[Data shown Boundary: Start]

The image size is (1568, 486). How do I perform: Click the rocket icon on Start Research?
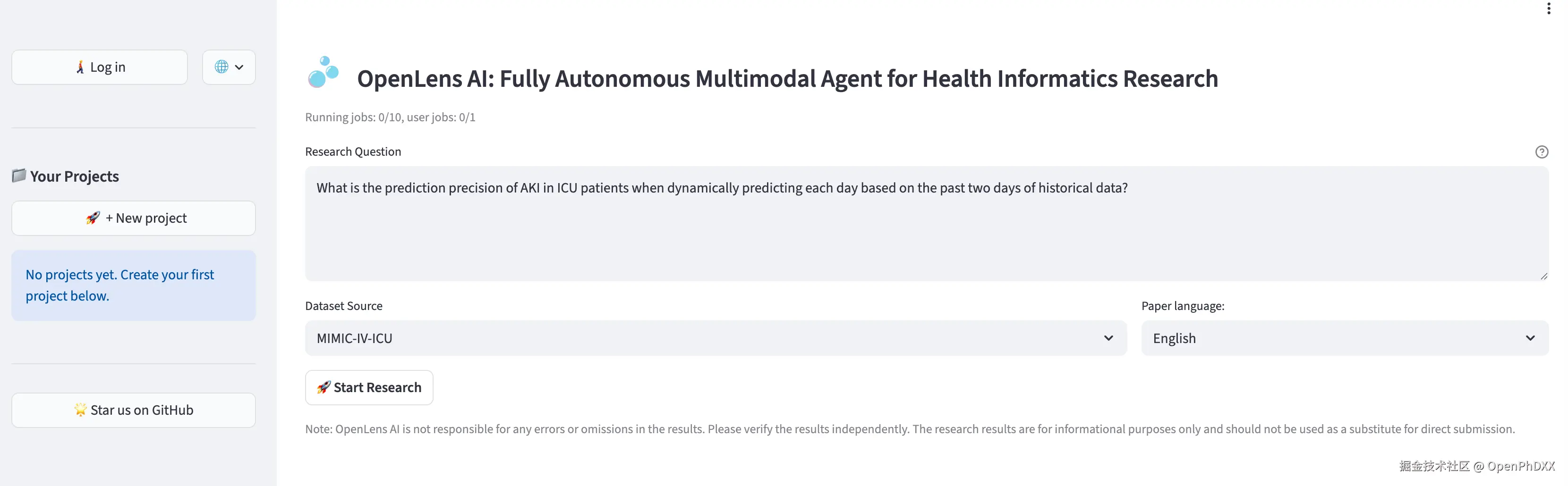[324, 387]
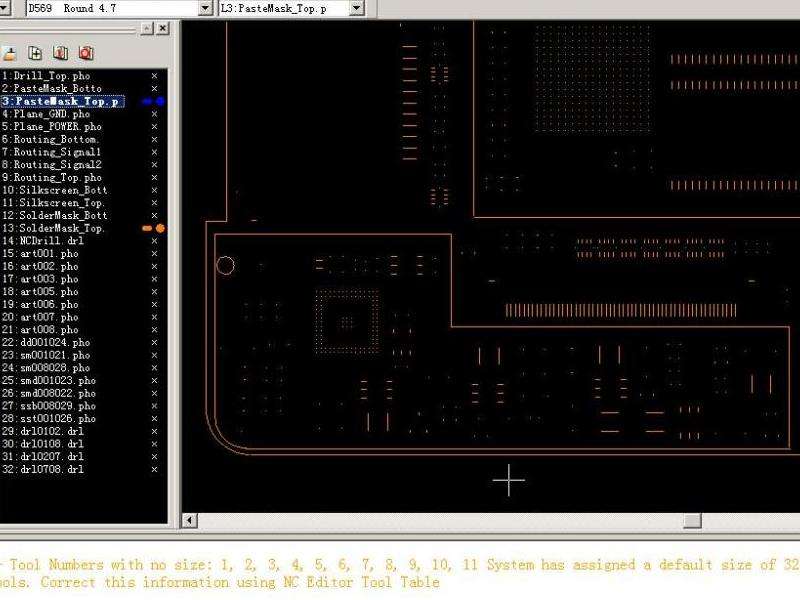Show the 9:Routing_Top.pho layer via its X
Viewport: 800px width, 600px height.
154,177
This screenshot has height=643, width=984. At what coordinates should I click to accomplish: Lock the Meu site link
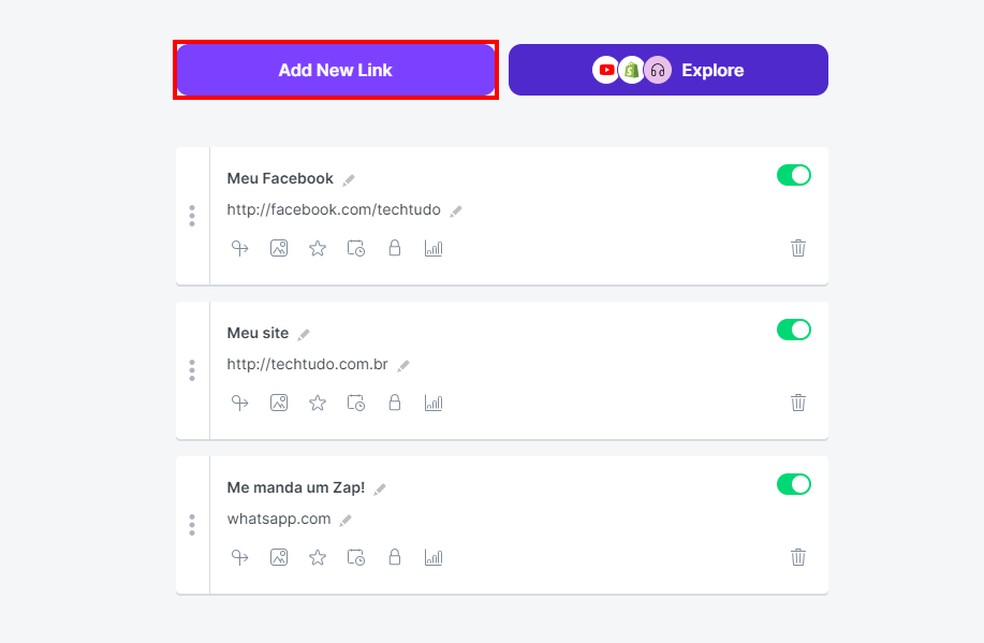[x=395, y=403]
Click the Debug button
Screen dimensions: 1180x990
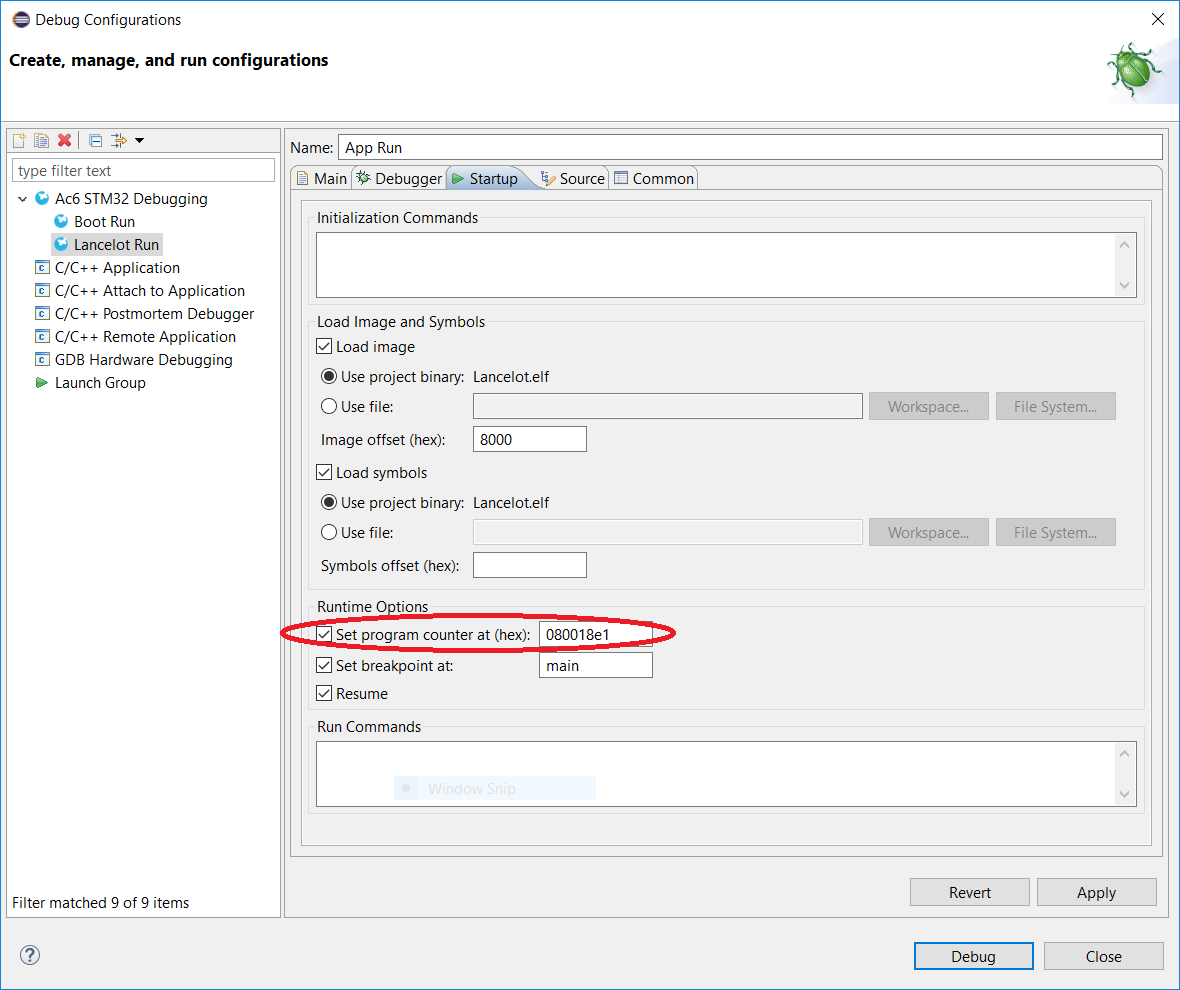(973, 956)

[Data shown Boundary: End]

Print the whole listing above exactly, and keep every picture out of the copy.

The image size is (1568, 486). How do I perform: Click the rocket icon on Start Research?
[324, 387]
Show the 9:Routing_Top.pho layer via its X
Viewport: 800px width, 600px height.
154,177
This screenshot has height=643, width=984. At what coordinates should I click to accomplish: Lock the Meu site link
[x=395, y=403]
Click the Debug button
Screen dimensions: 1180x990
(973, 956)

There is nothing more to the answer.